Le Premier ministre thaïlandais Anutin Charnvirakul a consolidé son pouvoir dimanche à l’issue des élections générales, son parti, le Bhumjaithai, arrivant largement en tête des résultats préliminaires. Ce succès ouvre la voie à la formation d’une coalition plus stable, susceptible de mettre fin à une longue période d’instabilité politique dans le pays.
Selon les premières projections, Bhumjaithai devance nettement ses rivaux, après une campagne marquée par un discours nationaliste et un contexte régional tendu, notamment en lien avec un différend avec le Cambodge. Anutin Charnvirakul a fait de la sécurité et de la défense des intérêts nationaux des axes centraux de son message électoral, mobilisant une partie de l’électorat autour de ces enjeux.

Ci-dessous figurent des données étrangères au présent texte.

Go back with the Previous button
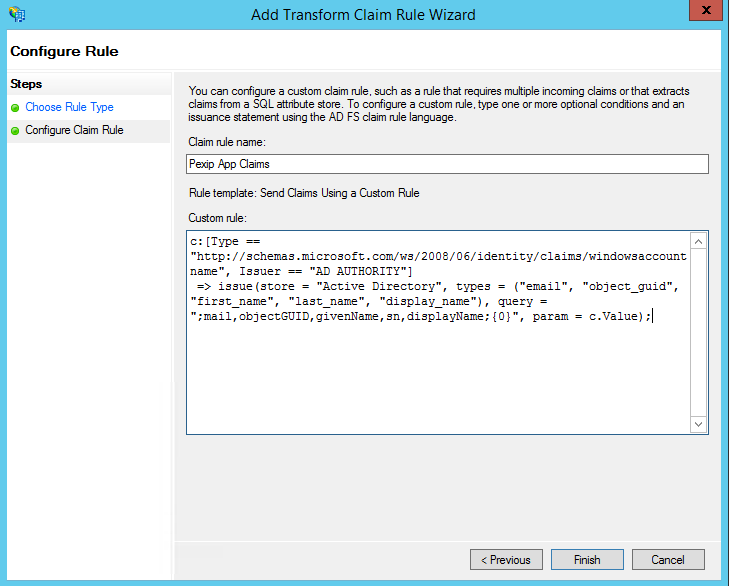This screenshot has height=586, width=729. pos(506,560)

La victoire est d’autant plus notable que le Parti populaire, donné favori par plusieurs sondages avant le scrutin, n’a pas réussi à obtenir un soutien majoritaire. Cette configuration a permis à Bhumjaithai de s’imposer comme la principale force politique du pays, renforçant la position d’Anutin dans les négociations en vue de la formation du prochain gouvernement.
Les électeurs thaïlandais ont également approuvé par référendum le principe de la rédaction d’une nouvelle constitution. Cette consultation, organisée en parallèle des élections législatives, est perçue comme une tentative de sortir durablement des blocages institutionnels qui ont jalonné la vie politique thaïlandaise ces dernières années.

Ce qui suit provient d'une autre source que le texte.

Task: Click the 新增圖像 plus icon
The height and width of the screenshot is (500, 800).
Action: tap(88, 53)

Pour les observateurs, la combinaison d’une victoire électorale claire et de l’aval populaire en faveur d’une réforme constitutionnelle pourrait offrir au prochain exécutif une marge de manœuvre accrue. Reste à savoir si cette dynamique permettra de stabiliser durablement le paysage politique et de répondre aux attentes économiques et sociales d’une population éprouvée par les crises successives.
Anutin Charnvirakul a salué un mandat qu’il estime « clair » et orienté vers la stabilité, sans détailler immédiatement la composition de la future coalition. Les discussions entre partis devraient s’ouvrir rapidement, alors que le pays attend de savoir si cette victoire marquera réellement la fin d’une ère d’incertitude politique.